Screen-element location records:
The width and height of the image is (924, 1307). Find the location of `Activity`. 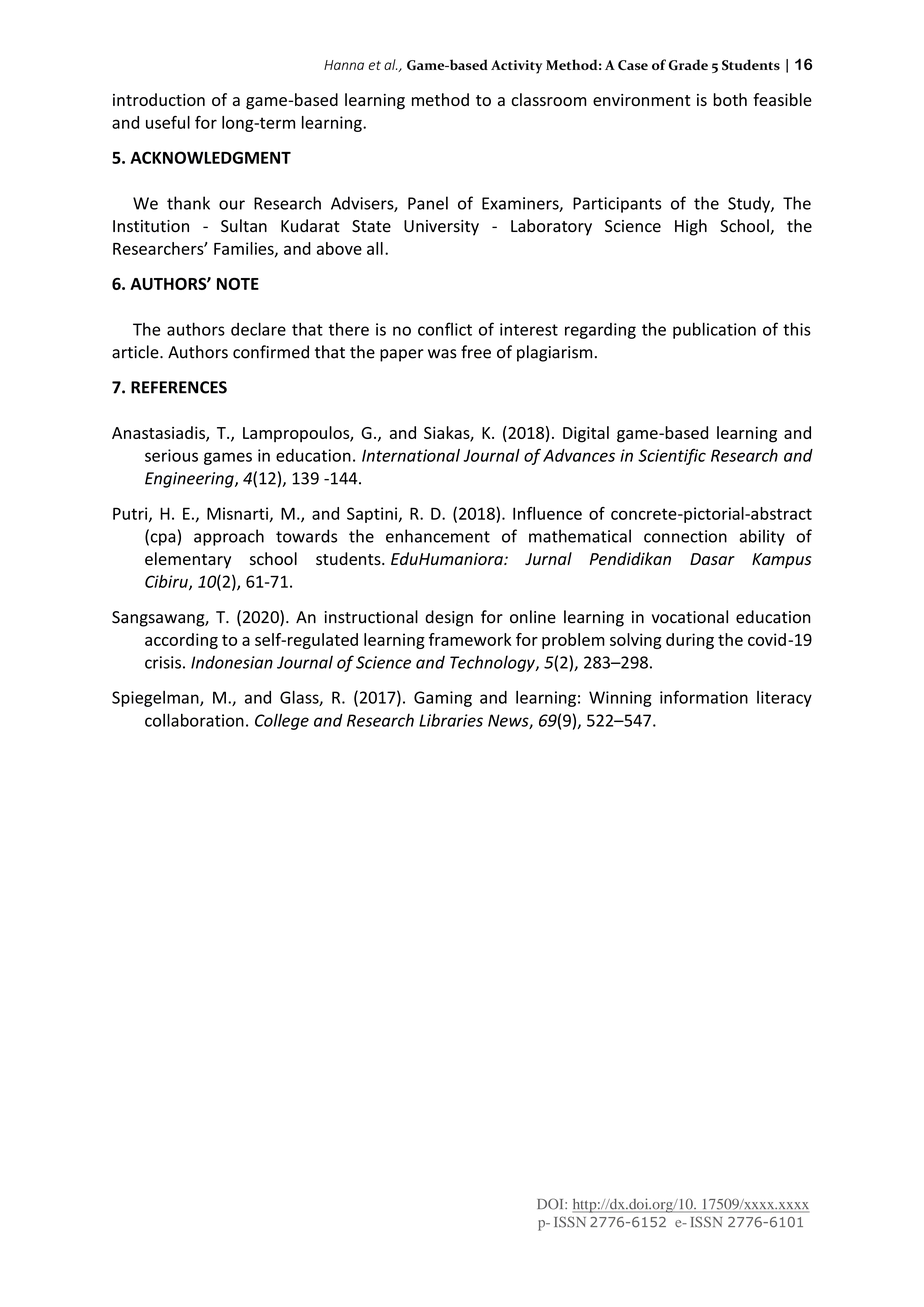

Activity is located at coordinates (516, 67).
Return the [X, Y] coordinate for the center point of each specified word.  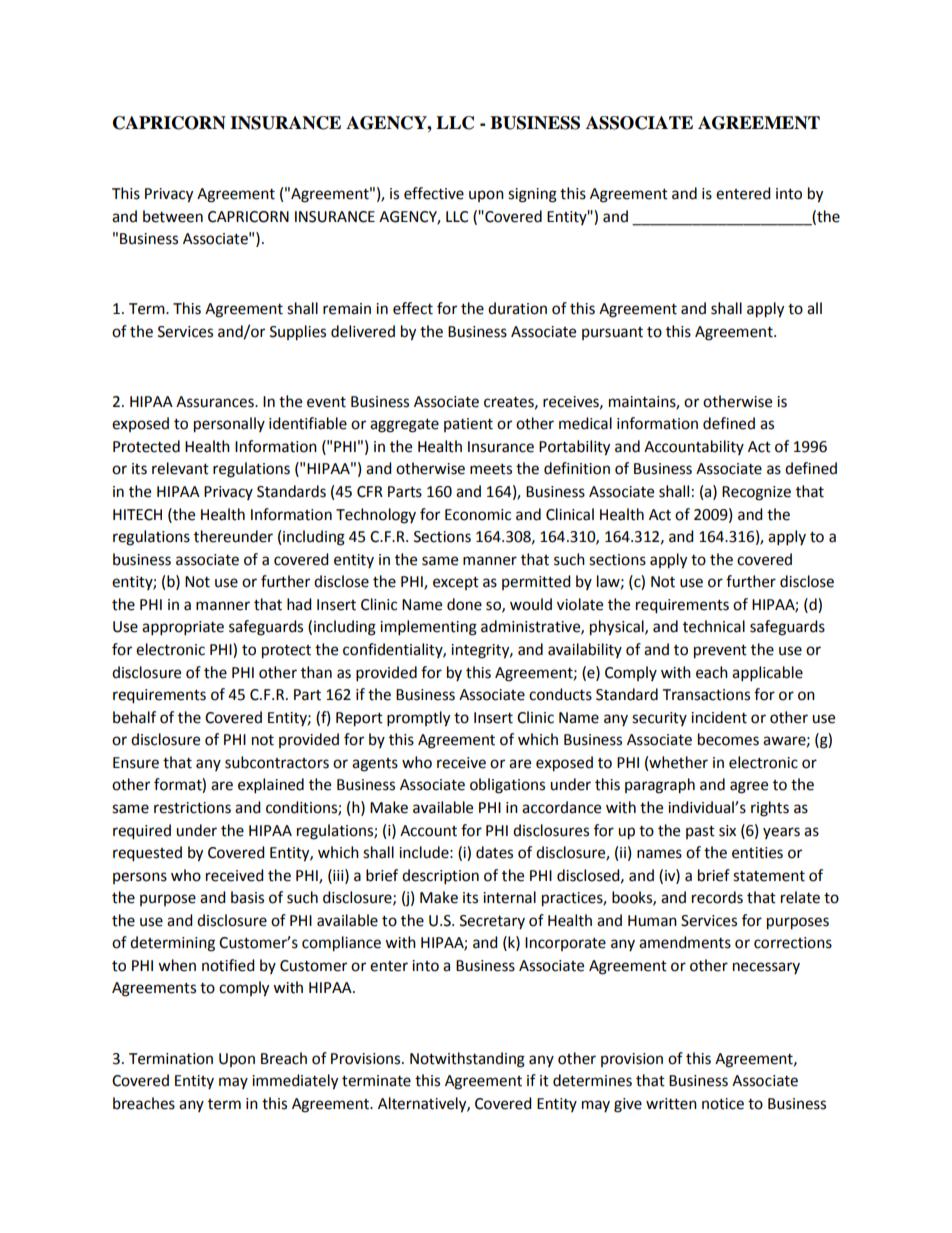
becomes [728, 739]
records [717, 897]
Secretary [492, 922]
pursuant [612, 333]
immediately [295, 1082]
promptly [418, 719]
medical [585, 423]
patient [468, 425]
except [456, 583]
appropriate [183, 628]
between [173, 216]
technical [714, 626]
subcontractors [277, 762]
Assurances [216, 402]
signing [532, 195]
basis [247, 897]
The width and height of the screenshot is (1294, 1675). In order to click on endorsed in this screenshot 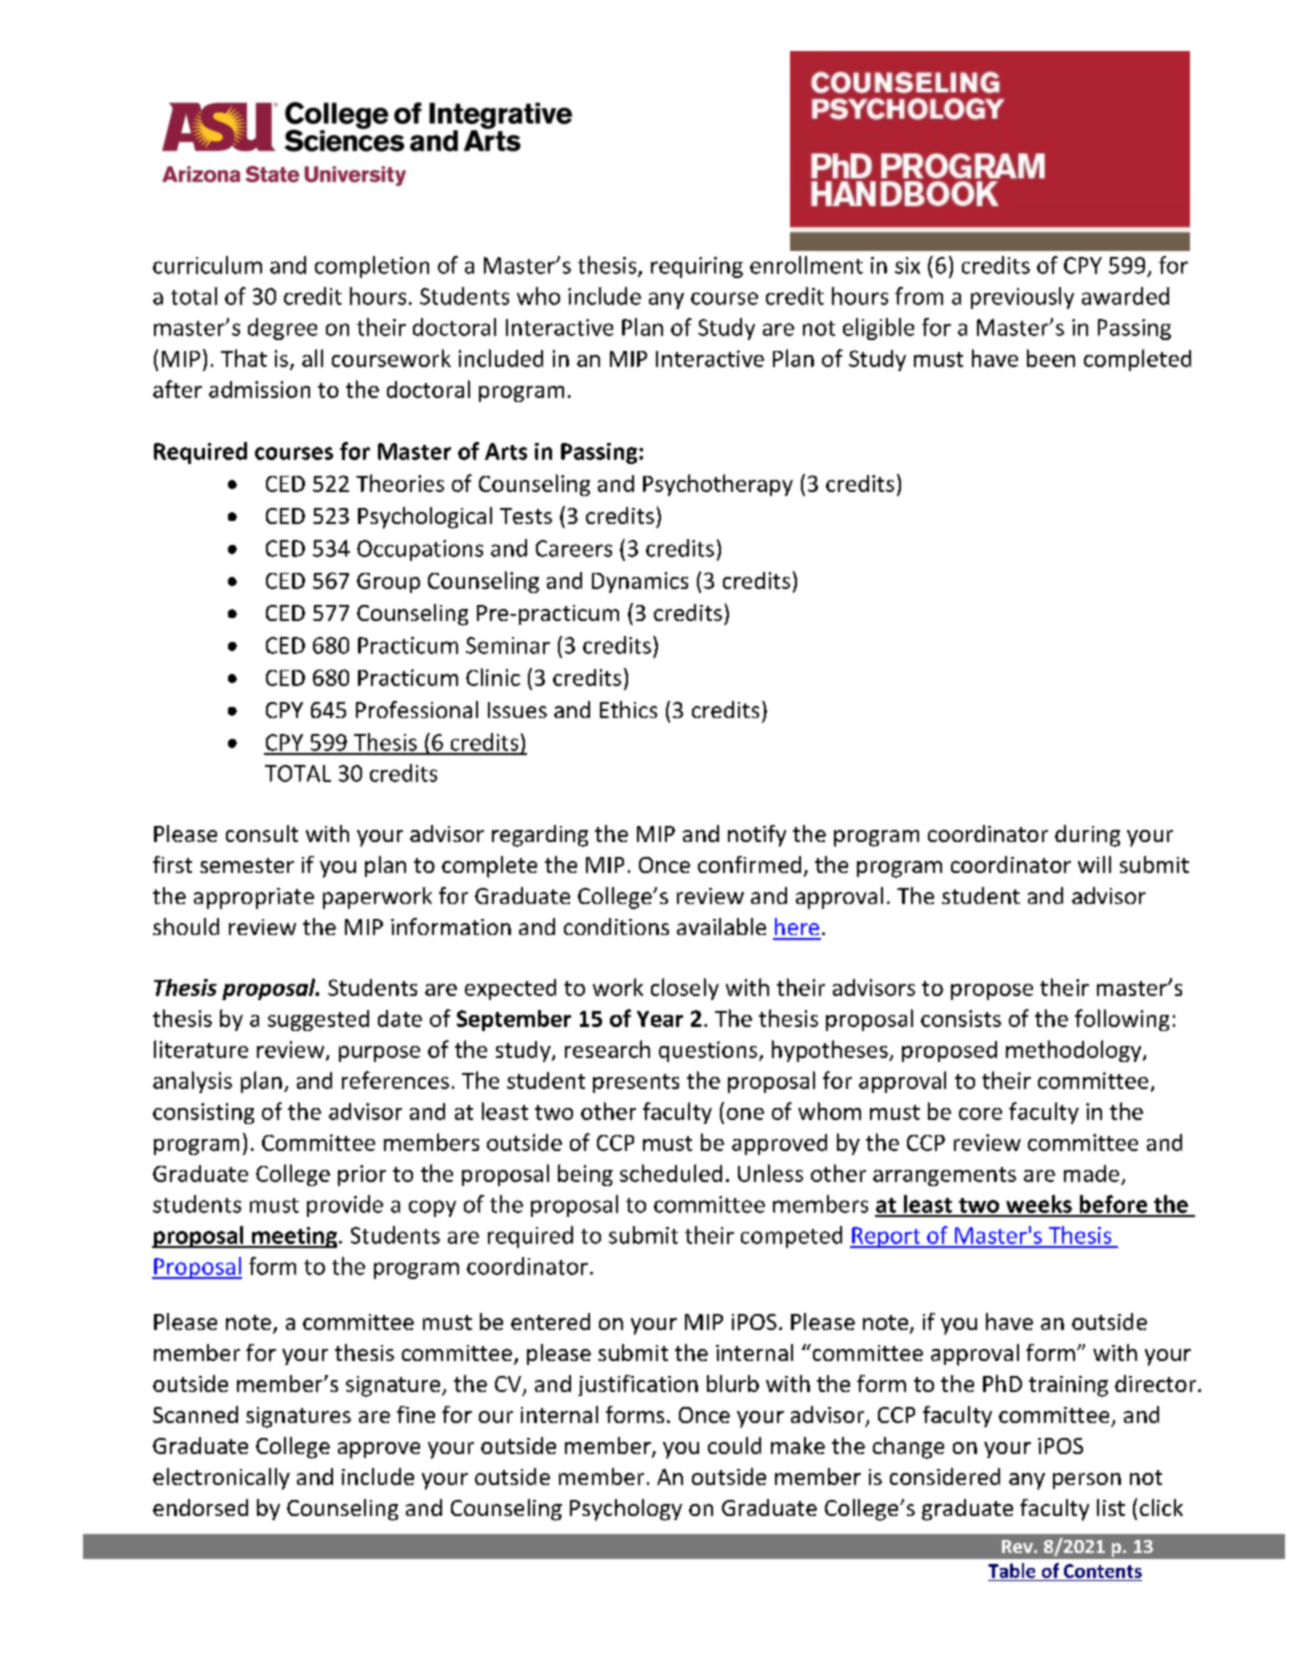, I will do `click(200, 1507)`.
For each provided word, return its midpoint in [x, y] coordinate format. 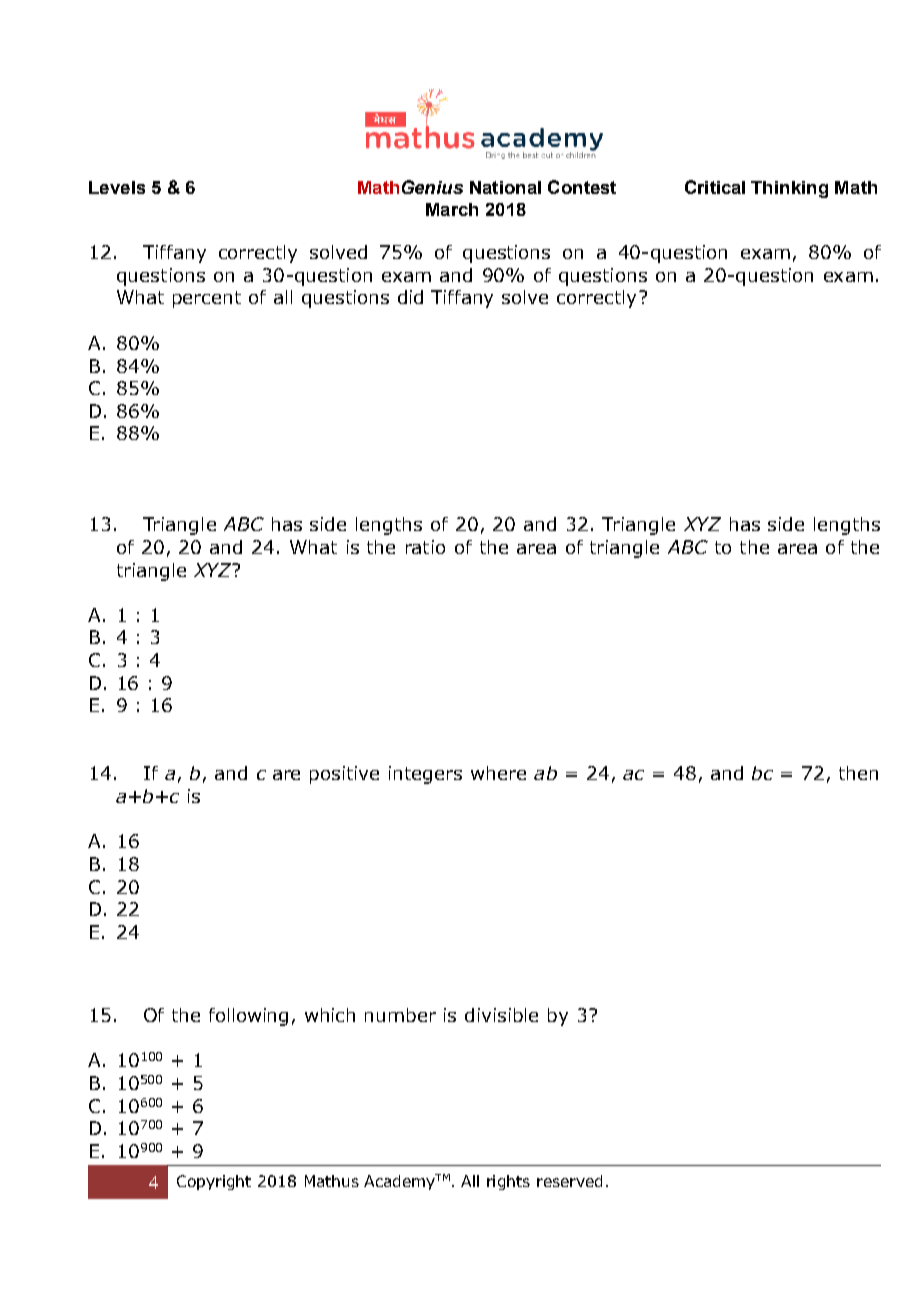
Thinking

Instructions to follow:
Please set down, word for word, the lines from the one containing "For each provided" through the last line above, leaving the pictures out of your answer.

Answer to the exercise:
For each provided word, return its midpoint in [x, y] coordinate format. 
Thinking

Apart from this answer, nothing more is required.